Le 15 novembre 1952, en page Une de la Nouvelle République, dans une myriade de titres (c’est la mode à l’époque), une petite photo. Elle représente une jeune femme bien mise qui tend la main (visiblement pour les besoins du cliché) vers un petit garçon à la coupe de cheveux impeccable installé royalement dans une voiture à pédales. C’est le prince Charles qui vient de fêter ses cinq ans : la légende précise « gentiment » qu’on va donc pouvoir arrêter de le surnommer « Plum-pudding ». Soixante ans plus tard, c’est plutôt le « Grand cornichon », mais bon, ne changeons pas de sujet.
La France de l’après-guerre retrouve le goût des histoires. Des histoires tristes, des petits princes qui ne savent pas qu’ils sont des petits princes. Tiens, comme par hasard, c’est l’un des thèmes de la BD qui démarre ce jour-là dans le quotidien.
Sans famille, le super-nanar d’ Hector Malot, c’est sans conteste l’archétype du roman populaire misérabiliste qui fait pleurer Margot. Traduit en dessins, l’impact est le même. Surtout quand c’est un maître qui s’y colle.
Un maître dont seuls les spécialistes – et c’est bien dommage – ont reconnu (et recensé) l’immensité des talents et de la production, André Galland.
L’histoire
« Sans Famille » d’Hector Malot (écrit en 1878), texte adapté par Pierre Mariel. Du 15 novembre 1952 au 21 mars 1953 (soit une centaine de planches en quatre images).
Que ce soit avec Hector Malot ou avec André Galland, on remonte loin dans le temps. Très loin. Et pourtant, si l’on en juge par les dizaines de rééditions ou d’adaptations, l’impact des romans réalistes de ce style est demeuré considérable. Bibliothèque Verte, Rouge et Or, Livre de Poche, Gallimard jeunesse : tout le monde a sorti au fil des années sa version de Sans Famille, et ce n’est probablement pas fini ; Marc Allégret en a fait un long métrage en 1934 ; puis André Michel en 1958 : si le nom de ce réalisateur n’est pas resté dans l’histoire, il avait tout de même un sacré casting avec Gino Cervi, Pierre Brasseur, Paulette Dubost, etc.
http://www.youtube.com/watch?v=uUqN46Yu78wOn compte au moins quatre adaptations télé réparties entre 1977 et 2000. Les Japonais s’y sont mis avec, en 1977, un dessin animé en 51 épisodes (dessins de Osamu Dezaki) sous le titre Rémi, sans famille (parmi les voix françaises, celle du narrateur Jean Topart) diffusé d’abord par TF1 en 1982 puis sur d’autres chaînes jusqu’en 1991.
========
- _Travail demandé_
**1.** Répondez aux questions suivantes à partir du texte sur l'adaptation en bande dessinée de Sans Famille.
(a) Quel âge le prince Charles vient-il de fêter selon la légende de la photo ?
(b) Par qui le texte de « Sans Famille » a-t-il été adapté ?
(c) En quelle année Marc Allégret en a-t-il tiré un long métrage ?
**2.** Donnez la suite du texte sur l'adaptation en bande dessinée de Sans Famille, en commençant après sa dernière phrase.
La liste n'a aucun rôle dans ce travail.
========
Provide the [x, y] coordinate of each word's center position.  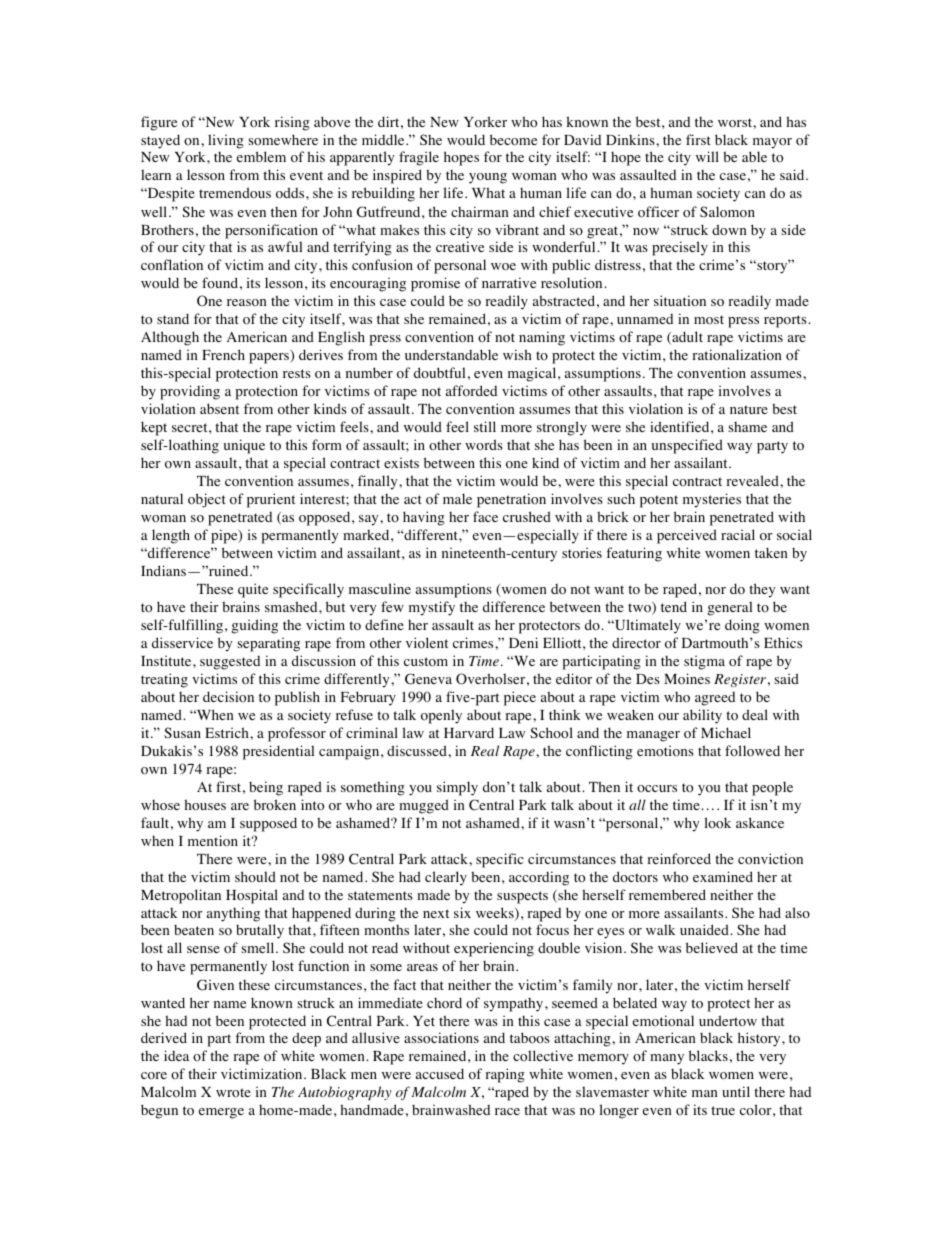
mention [213, 841]
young [488, 178]
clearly [446, 878]
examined [723, 876]
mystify [432, 608]
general [729, 608]
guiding [254, 626]
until [736, 1091]
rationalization [737, 355]
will [707, 156]
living [226, 141]
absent [219, 408]
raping [505, 1075]
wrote [233, 1093]
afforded [471, 391]
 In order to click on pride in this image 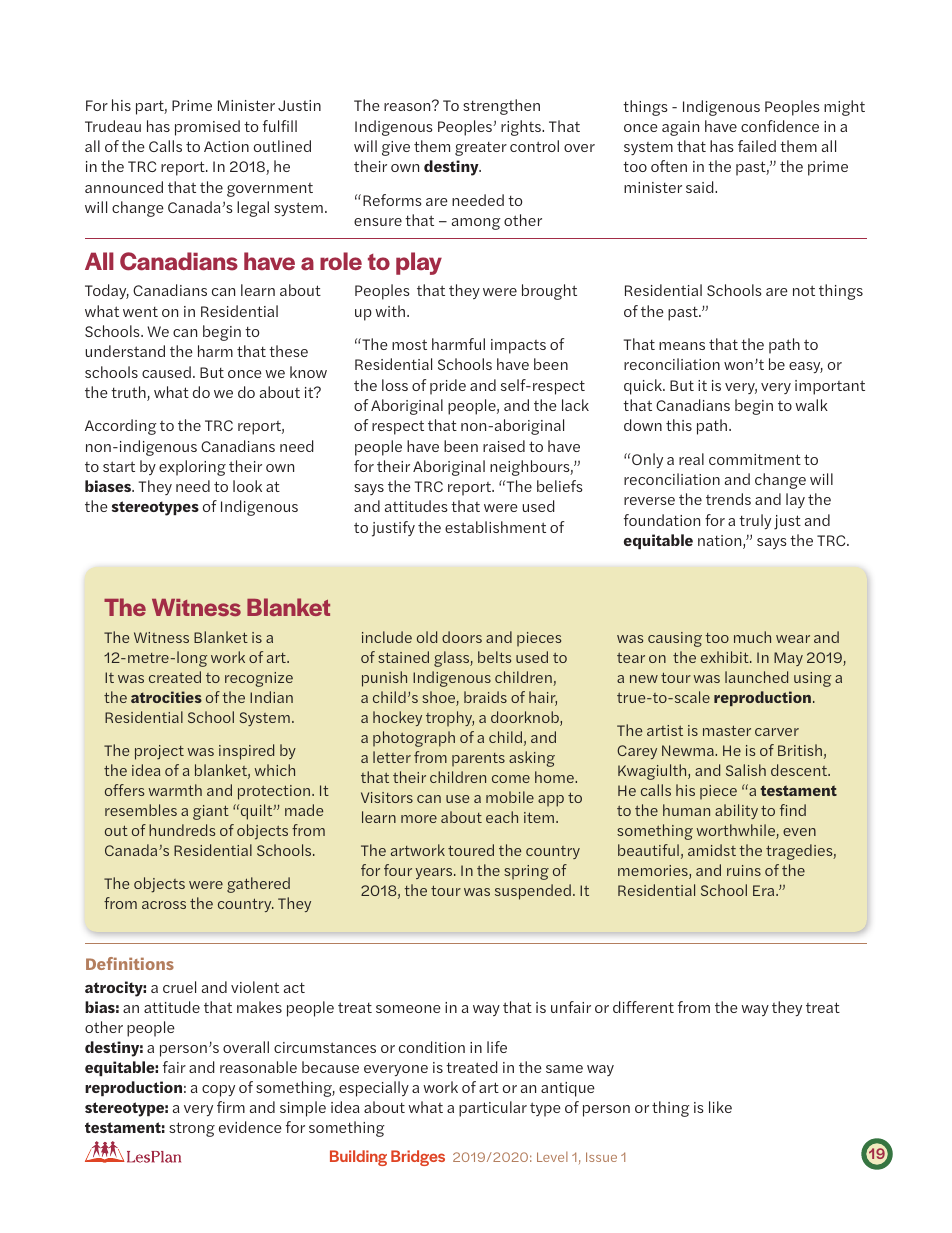, I will do `click(448, 387)`.
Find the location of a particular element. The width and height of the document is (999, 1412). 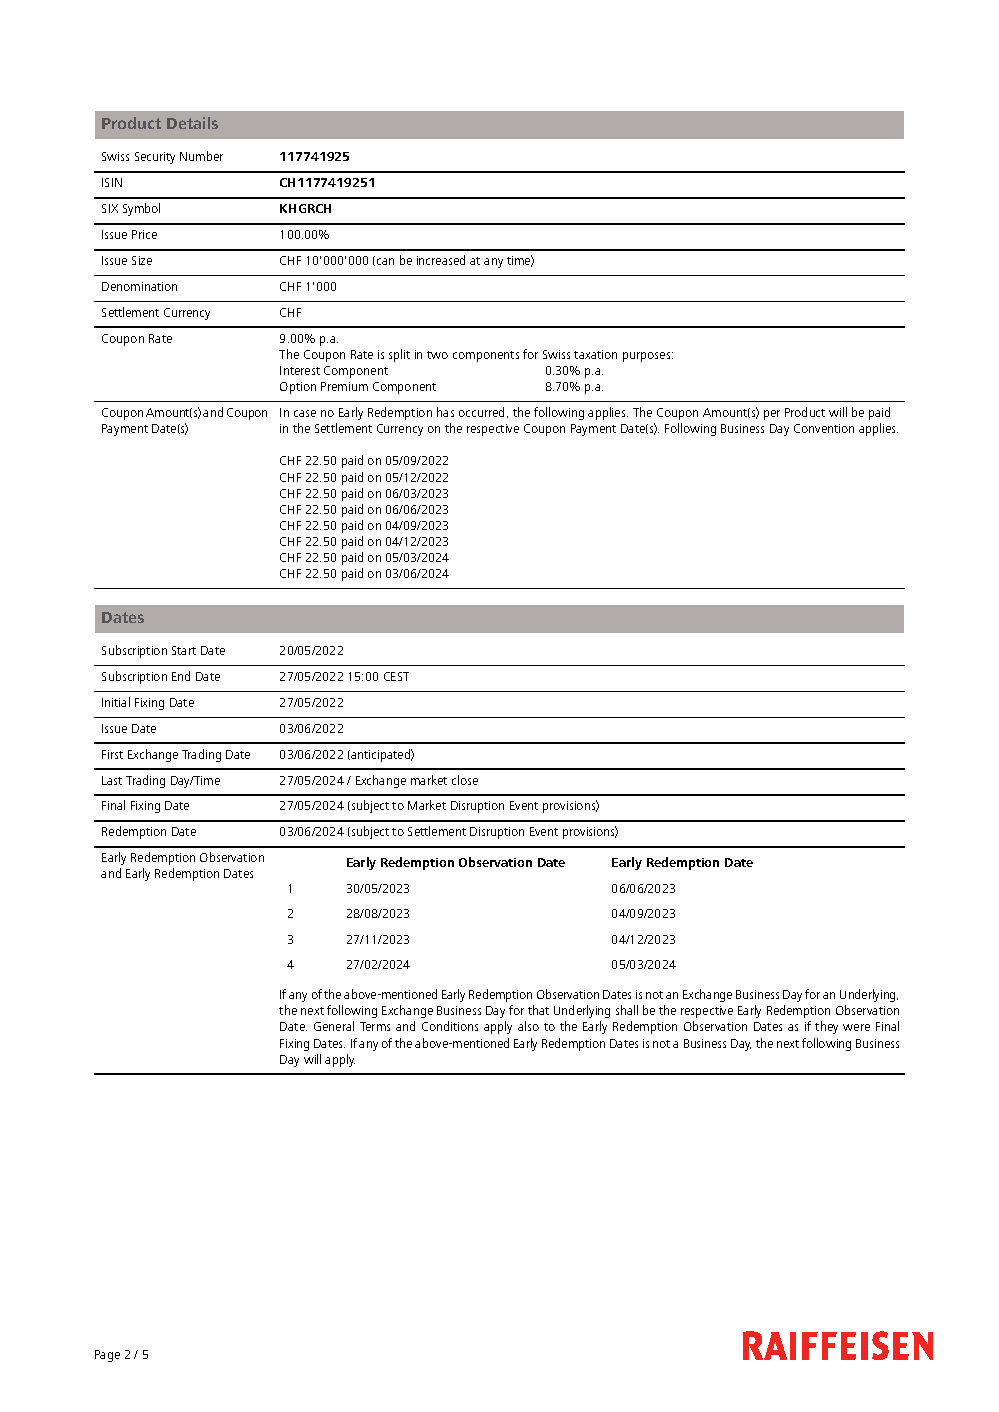

purposes is located at coordinates (648, 357).
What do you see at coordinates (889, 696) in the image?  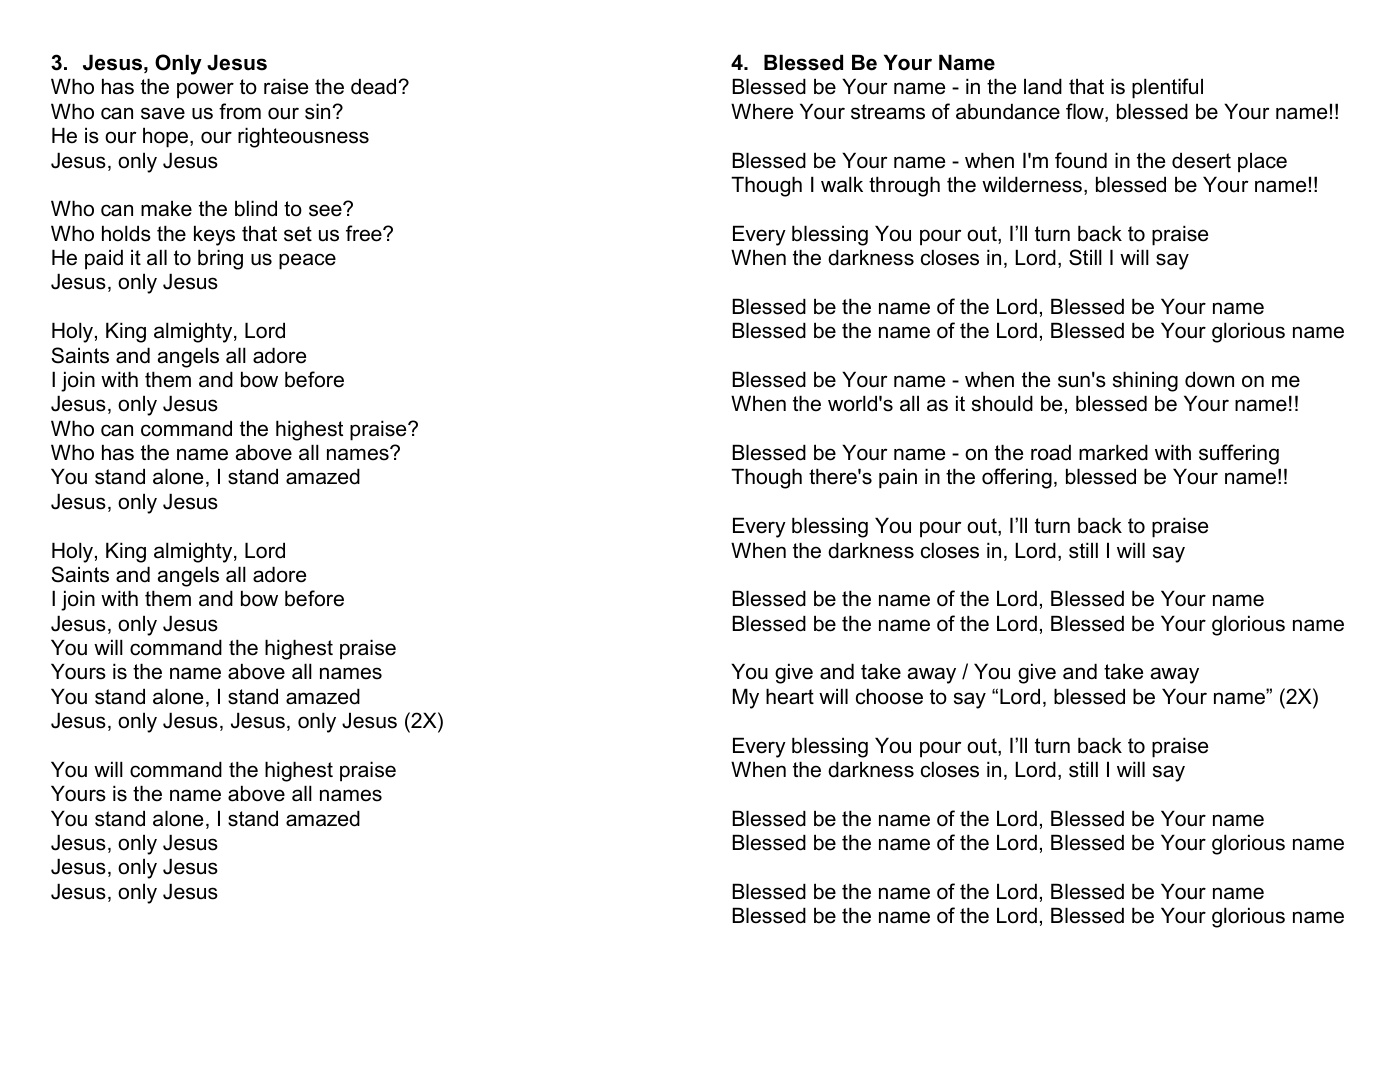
========
- _Les réponses_
**1.**
(a) Cinq ans.
(b) Par Pierre Mariel.
(c) En 1934.

**2.**
http://www.youtube.com/watch?v=3M7yz-8D7fkDernier avatar, le coup de cœur du dessinateur lyonnais Yvan Degruel, qui a décidé de s’attaquer au monstre classique en bande dessinée : le premier tome (chez Delcourt jeunesse en 2003) sera un test positif. Mais il lui faudra six albums pour raconter Sans Famille.
Il faut reconnaître que résumer l’histoire de ce feuilleton invraisemblable qui court de rebondissements en rebondissements (pour finir « bien », ce qu’on reprochera d’ailleurs à Hector Malot) est mission impossible. On va donc se contenter d’une trame légère : au milieu du XIXe siècle, un petit garçon de huit ans, Rémi, va être vendu par son « père » Barberin à un montreur d’animaux de passage près d’Ussel. Le signor Vitalis va embarquer le gamin dans un tour de France de la misère avec ses animaux, Joli-Cœur le singe et les trois chiens, Capi, Zerbino et Dolce.
Après des tonnes de souffrance, d’abnégation, d’amitié aussi, de prison (au passage), de rencontres, sous la pluie, la neige, le froid, la boue, la faim, bref tout ce qu’il faut pour se ronger les ongles à la simple lecture de ce récit d’initiation, on apprendra (tome II) que Rémi est le fils d’une noble famille anglaise et que Mme Mulligan est sa véritable mère. Ouf ! Avec une pensée émue et quelques larmes pour ce bon Vitalis qui ne verra jamais le dénouement heureux de cette aventure.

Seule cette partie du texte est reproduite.